Speaking of consistency, few artists in the indie sphere have been as reliable in the past decade as Sharon Van Etten. Only she hasn’t stuck to a particular sound in that time. Her previous album, 2019’s Remind Me Tomorrow, was a full-on rock record with genuine anthems, a shift of startling boldness for an artist who sometimes seemed too shy to actually step on stage at the beginning of her career. I loved the evolution, and Remind Me Tomorrow remains my favorite Van Etten record. But her latest LP can hardly be considered a letdown. Rather, it finds Van Etten showing off both her recent aggressiveness (particularly on the flinty “Headspace”) as well as the familiar sensitivity of her early work. With an artist as dependable as Van Etten, it’s easy to take a record like We’ve Been Going About This All Wrong for granted. It’s “merely” another very good release from a very good artist. (I wonder if her decision to not release any advance singles might have damped the buzz.) But I have a feeling this one will continue to sink in for me as the year unfolds.

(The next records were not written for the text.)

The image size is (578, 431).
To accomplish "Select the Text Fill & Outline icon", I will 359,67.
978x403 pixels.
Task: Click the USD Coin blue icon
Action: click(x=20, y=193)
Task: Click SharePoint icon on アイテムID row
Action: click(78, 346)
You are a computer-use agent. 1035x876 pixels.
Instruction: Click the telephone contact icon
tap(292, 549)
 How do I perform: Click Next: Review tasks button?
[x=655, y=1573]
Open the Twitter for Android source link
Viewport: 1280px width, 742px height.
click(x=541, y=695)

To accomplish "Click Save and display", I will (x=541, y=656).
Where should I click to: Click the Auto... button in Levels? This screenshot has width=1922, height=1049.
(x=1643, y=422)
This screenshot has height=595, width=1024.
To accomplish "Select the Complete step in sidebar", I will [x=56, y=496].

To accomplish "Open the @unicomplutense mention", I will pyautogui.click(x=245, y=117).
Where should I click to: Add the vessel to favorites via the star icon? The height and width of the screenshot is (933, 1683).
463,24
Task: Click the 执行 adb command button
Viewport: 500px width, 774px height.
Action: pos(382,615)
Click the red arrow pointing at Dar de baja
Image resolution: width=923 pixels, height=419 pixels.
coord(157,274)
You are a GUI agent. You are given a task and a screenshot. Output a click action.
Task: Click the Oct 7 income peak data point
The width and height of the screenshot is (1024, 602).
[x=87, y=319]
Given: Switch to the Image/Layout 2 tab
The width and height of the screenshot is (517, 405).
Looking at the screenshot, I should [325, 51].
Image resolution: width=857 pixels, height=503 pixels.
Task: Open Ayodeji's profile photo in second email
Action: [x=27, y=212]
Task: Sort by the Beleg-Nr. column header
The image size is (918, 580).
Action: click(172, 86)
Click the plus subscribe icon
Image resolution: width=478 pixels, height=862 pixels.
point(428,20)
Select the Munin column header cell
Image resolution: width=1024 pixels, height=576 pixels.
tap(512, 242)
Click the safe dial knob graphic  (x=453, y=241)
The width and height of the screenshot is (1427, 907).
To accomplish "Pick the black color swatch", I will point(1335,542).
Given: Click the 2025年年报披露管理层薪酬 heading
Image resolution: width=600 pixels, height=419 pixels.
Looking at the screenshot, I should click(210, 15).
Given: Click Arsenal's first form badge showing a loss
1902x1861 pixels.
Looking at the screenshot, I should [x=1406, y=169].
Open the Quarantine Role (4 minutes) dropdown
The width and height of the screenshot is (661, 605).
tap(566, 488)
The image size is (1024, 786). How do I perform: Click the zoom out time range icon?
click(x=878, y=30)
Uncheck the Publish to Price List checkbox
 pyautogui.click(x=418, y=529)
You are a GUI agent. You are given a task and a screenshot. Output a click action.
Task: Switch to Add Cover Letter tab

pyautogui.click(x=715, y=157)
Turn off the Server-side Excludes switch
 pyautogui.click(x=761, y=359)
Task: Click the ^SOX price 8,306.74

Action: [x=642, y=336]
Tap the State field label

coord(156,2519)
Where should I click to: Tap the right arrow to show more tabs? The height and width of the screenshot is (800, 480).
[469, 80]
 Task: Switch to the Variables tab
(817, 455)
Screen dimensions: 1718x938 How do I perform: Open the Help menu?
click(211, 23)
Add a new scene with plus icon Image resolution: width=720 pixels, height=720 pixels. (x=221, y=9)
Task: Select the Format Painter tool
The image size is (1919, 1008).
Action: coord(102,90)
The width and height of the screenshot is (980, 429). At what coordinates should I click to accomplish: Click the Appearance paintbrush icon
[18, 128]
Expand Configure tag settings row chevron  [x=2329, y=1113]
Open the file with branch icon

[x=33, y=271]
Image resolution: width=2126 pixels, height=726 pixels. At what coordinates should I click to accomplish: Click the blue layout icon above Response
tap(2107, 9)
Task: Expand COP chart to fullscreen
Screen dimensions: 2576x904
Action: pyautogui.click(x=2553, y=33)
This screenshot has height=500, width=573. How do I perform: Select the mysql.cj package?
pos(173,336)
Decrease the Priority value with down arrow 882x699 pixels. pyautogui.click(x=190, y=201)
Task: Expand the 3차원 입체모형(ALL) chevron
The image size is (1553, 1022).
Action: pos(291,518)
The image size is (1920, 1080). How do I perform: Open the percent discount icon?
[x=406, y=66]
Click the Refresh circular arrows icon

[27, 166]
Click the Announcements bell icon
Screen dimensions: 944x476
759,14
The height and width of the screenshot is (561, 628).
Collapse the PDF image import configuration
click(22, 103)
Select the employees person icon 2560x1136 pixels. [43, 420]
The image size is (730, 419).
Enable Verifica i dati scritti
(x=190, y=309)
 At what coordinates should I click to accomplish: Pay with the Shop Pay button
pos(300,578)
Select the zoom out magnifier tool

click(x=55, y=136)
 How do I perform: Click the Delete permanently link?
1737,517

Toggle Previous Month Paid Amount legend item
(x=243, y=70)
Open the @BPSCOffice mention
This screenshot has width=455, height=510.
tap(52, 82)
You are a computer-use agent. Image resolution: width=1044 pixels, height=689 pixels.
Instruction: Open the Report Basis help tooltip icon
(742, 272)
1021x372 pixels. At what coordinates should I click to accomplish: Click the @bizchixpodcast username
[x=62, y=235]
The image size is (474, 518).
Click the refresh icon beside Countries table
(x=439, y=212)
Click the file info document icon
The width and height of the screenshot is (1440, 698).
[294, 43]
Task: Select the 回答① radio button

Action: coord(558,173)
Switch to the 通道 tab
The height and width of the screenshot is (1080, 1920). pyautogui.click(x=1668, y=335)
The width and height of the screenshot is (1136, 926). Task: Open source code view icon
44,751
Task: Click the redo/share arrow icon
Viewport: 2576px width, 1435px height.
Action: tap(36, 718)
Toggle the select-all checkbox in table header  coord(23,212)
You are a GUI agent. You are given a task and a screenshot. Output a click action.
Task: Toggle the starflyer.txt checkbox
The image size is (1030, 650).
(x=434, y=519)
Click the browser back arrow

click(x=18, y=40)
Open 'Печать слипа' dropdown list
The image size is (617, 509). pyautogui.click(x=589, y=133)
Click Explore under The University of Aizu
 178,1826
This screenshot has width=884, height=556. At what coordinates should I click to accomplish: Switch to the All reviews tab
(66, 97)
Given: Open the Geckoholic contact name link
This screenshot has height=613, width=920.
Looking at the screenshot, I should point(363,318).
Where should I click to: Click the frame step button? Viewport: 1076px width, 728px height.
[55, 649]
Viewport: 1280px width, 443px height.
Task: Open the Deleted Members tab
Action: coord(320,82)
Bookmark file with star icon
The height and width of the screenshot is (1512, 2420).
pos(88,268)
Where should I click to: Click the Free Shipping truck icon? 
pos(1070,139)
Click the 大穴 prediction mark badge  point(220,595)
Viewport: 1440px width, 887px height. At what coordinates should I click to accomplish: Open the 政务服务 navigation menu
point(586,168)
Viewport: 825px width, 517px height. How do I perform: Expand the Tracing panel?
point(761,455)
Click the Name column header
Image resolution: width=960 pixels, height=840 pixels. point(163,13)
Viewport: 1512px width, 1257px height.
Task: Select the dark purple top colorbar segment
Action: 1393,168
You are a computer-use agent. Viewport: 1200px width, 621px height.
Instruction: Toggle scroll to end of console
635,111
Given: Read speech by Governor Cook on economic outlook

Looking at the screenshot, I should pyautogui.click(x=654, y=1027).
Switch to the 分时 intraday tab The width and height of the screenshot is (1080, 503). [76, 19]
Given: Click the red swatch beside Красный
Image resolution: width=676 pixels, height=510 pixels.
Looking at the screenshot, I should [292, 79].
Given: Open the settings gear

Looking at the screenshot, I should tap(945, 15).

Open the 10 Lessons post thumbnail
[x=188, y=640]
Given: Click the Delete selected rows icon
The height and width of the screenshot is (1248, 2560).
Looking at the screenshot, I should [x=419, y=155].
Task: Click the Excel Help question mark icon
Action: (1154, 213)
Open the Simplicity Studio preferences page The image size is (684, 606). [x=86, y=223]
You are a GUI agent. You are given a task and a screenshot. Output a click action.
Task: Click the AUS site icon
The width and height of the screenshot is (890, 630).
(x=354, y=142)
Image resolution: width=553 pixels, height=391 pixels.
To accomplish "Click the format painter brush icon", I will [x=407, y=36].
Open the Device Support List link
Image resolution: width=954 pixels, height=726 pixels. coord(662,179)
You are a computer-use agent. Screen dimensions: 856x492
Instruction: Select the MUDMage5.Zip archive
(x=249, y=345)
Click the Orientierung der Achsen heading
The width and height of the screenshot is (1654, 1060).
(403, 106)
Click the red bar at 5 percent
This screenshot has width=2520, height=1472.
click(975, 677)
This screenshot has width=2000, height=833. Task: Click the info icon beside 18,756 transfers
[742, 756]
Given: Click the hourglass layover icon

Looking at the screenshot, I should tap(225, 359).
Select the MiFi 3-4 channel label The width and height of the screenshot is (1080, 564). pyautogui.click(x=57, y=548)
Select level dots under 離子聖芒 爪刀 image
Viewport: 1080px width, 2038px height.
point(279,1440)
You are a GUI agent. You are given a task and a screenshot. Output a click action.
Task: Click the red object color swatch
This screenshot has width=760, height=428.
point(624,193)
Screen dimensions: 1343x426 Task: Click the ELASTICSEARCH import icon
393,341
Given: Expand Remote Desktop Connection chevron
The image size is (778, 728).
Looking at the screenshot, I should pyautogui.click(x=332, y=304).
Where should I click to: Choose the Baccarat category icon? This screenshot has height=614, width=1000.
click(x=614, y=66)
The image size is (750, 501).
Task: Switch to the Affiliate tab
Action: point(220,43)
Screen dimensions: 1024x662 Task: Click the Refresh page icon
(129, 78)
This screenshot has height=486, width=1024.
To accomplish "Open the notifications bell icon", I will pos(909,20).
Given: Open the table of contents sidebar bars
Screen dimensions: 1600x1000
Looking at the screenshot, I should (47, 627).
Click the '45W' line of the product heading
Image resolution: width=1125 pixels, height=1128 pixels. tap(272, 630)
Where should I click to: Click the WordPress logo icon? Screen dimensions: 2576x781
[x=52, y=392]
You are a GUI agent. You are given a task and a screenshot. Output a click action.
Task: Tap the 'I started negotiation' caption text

6. Craig Finn, A Legacy Of Rentals

The evolution of the Hold Steady singer’s solo career has been a welcome surprise. After a brief dalliance with Americana singer-songwriter moves on his 2012 debut Clear Heart Full Eyes, he teamed up with producer Josh Kaufman (of the excellent folk-rock band Bonny Light Horseman) for what he later classified as a trio of albums — 2015’s Faith In The Future, 2017’s We All Want The Same Things, and 2019’s I Need A New War — that impressively diverged from his regular band’s guitar crunch and toward dynamic soundscapes that put the focus squarely on Finn’s narratives about middle-aged burnouts. While Finn retained Kaufman for his new album, A Legacy Of Rentals really does feel like the beginning of a different saga. Working with a string section and muted electronics, Finn has crafted a record that feels like his version of Tunnel Of Love, with the fine singer-songwriter Cassandra Jenkins acting as his Patti Scialfa vocal foil. The mood is sad and reflective, with characters who have been around the block more times than they can count reflecting on how the hell they got here.

7. Dehd, Blue Skies

I got into this Chicago trio after becoming entranced by their breakthrough third record, 2020’s Flower Of Devotion. While they can be broadly labeled as a post-punk band, Dehd doesn’t fall into the usual clichés of that subgenre — they are no monotone, talky vocals that wryly deconstruct the low-key madness of modern existence. This band is way too romantic for that. There’s a reason why so many critics namecheck Roy Orbison and The Cure when describing them — they specialize in jangly, reverb-heavy fatalism that earns the melodrama of the lyrics by putting you squarely in their goth-kid frame of mind. Forget the sunny title: This record makes me want to smoke clove cigarettes in a depressive 23-year-old’s crappy apartment on a gorgeously rainy night.